The terms of these loans are standardized by the National Credit Union Association. PAL I loans are available for amounts from $200 to $1,000, with terms of one to six months. The issuing credit union may charge an application fee of up to $20 only, according to MyCreditUnion.gov. You must be a member of the credit union for at least one month to take out a PAL I. PAL II loans are more flexible – they allow you to borrow up to $2,000, with a term of one to 12 months, and are available as soon as you become a member of a credit union.
Keep in mind, however, that alternative payday loans can still carry quite high interest rates. Fortunately, PAL interest rates are capped at 28% by law.
Secure a cash advance by credit card
Relying on a credit card cash advance is never a cheap option, although it’s probably better than a payday loan. Most issuers will charge a percentage of the advance as a fee, usually around 5%, with a minimum of $5-$10. The average APR on cash advances is also around 25%.
The key is to repay the advance immediately, before the interest on the balance gets out of control. Unlike purchases or balance transfers, interest begins to accrue immediately on credit card cash advances. If you let the balance linger month after month, your short-term loan could turn into a long-term debt problem.
Get a salary advance from your employer
A payday advance could be the answer to your short-term cash flow problem. Not all companies offer these types of loans and terms vary. It is essential that you understand that the advance is in fact a real loan that you must repay according to the agreed schedule.
Use a Paycheck Advance app
If you don’t want to involve your company in your financial situation and you have a regular salary, you can go through an application instead. Companies such as Earnin and Brigit will pay you a portion of your next paycheck without any interest. Fees are limited, although some apps allow you to tip voluntarily.
Borrow from your 401(k)
It’s possible to tap into another workplace resource besides your paycheck: your 401(k). Although traditional advice would have you running for the hills before withdrawing money from your retirement account, a 401(k) loan is a valid option if you’re really stuck.
Borrowing from your 401(k) is tax-free as long as you follow all the rules. This means repaying the loan on schedule or in full if you leave your employer. It also does not require a credit check and you repay the interest to your own account. As long as you repay the loan within about a year, the impact on your long-term earnings should be minimal. Remember that your employer may not allow you to make new contributions to your 401(k) while you are repaying a loan. This could slow your progress in growing a retirement nest egg.
Go to a pawn shop
Pawnbrokers offer secured loans with no credit checks or lengthy application process. You can receive cash on the spot by pledging an asset as collateral. Once you have repaid the loan and any fees by the agreed due date, you get your collateral back. If you cannot repay the loan on time, you lose any assets you have pledged.

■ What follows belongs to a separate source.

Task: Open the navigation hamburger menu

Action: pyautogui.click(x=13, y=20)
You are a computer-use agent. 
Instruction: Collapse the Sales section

Keep in mind that the cost of borrowing from a pawnbroker varies widely and is always higher than a traditional bank loan. Interest rates generally range from 5% to 25% per month (60% to 300% per year), depending on state law. There may also be storage and insurance costs included in the loan. The advantage is that if you can’t pay it back, you can walk away without incurring any new charges or damaging your credit.
Ask your family or friends
Finally, if sinking deeper into debt due to high fees and interest rates is a real concern, consider turning to a trusted family member or friend for financial assistance.
This option can be difficult to navigate, but could be a good choice if it allows you to avoid the exorbitant interest and fees of a payday loan. Keep in mind, however, that borrowing money from a friend turns a personal relationship into a professional one. You need to be comfortable with the fact that you owe this person, and the relationship could turn sour if you don’t keep your end of the bargain. Your loved ones should only lend what they can afford to lose.